**PROBLEMS TO WORK ON:**
a. Decide whether each statement agrees with the exhibition listings below. For each, answer yes or no and quote the words of the listings that settle it. (i) The Tate Modern show is the first retrospective of Martin's work since 1994. (ii) The highlight room of the Tate Modern show holds ten white canvases. (iii) Painting Paradise covers the garden from the 16th to the early 20th century.
b. Reproduce the passage of the exhibition listings below that begins with the words containing "www.tate.org.uk" and ends with "gardens and plants.".
c. List every kind of object that the exhibition listings below say Painting Paradise brings together.

This huge and excellent exhibition at Tate Modern is the first retrospective of Martin’s work since 1994. Covering the full breadth of her extraordinary output, this exhibition reveals Martin’s little known experiments and traces her development from biomorphic abstraction to her mesmerising grid and striped canvases. Highlight of the show is the room of twelve white canvasses pencilled with Martin’s signature lines and grids (pictured above) – brightly and whitely spectacular.
www.tate.org.uk


Painting Paradise: The Art of the Garden at The Queen’s Gallery
closing Sunday 11th October

Whether a sacred sanctuary, a place for scientific study, a haven for the solitary thinker or a space for pure enjoyment and delight, gardens are where man and nature meet. Painting Paradise: The Art of the Garden reveals the way in which gardens have been celebrated in art across four centuries. Bringing together paintings, botanical studies, drawings, books, manuscripts and decorative arts, the exhibition explores the changing character of the garden from the 16th to the early 20th century. It includes works by Leonardo da Vinci, Maria Sibylla Merian and Carl Fabergé, and some of the earliest and rarest surviving depictions of gardens and plants.

**COLLECTED MATERIAL:**
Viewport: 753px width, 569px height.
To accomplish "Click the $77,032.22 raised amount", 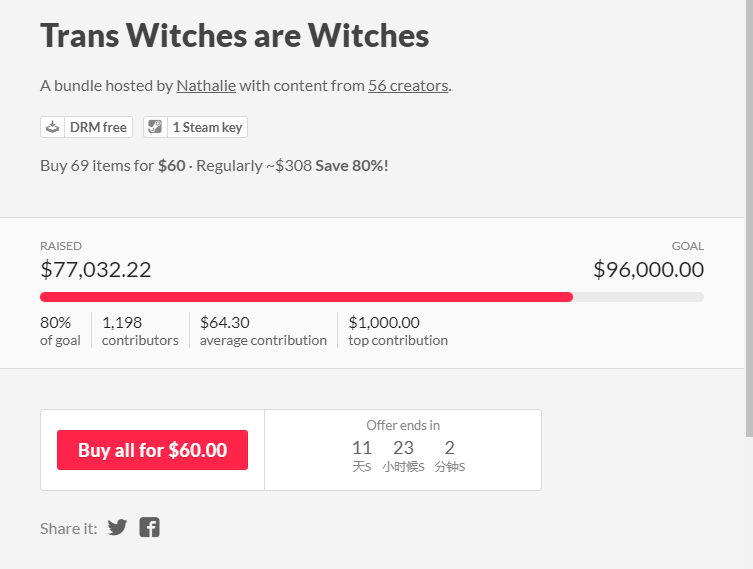I will [x=96, y=269].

**SOLUTIONS BELOW:**
a.
(i) Yes: "the first retrospective of Martin’s work since 1994"
(ii) No: "the room of twelve white canvasses"
(iii) Yes: "from the 16th to the early 20th century"

b.
www.tate.org.uk


Painting Paradise: The Art of the Garden at The Queen’s Gallery
closing Sunday 11th October

Whether a sacred sanctuary, a place for scientific study, a haven for the solitary thinker or a space for pure enjoyment and delight, gardens are where man and nature meet. Painting Paradise: The Art of the Garden reveals the way in which gardens have been celebrated in art across four centuries. Bringing together paintings, botanical studies, drawings, books, manuscripts and decorative arts, the exhibition explores the changing character of the garden from the 16th to the early 20th century. It includes works by Leonardo da Vinci, Maria Sibylla Merian and Carl Fabergé, and some of the earliest and rarest surviving depictions of gardens and plants.

c. paintings, botanical studies, drawings, books, manuscripts, decorative arts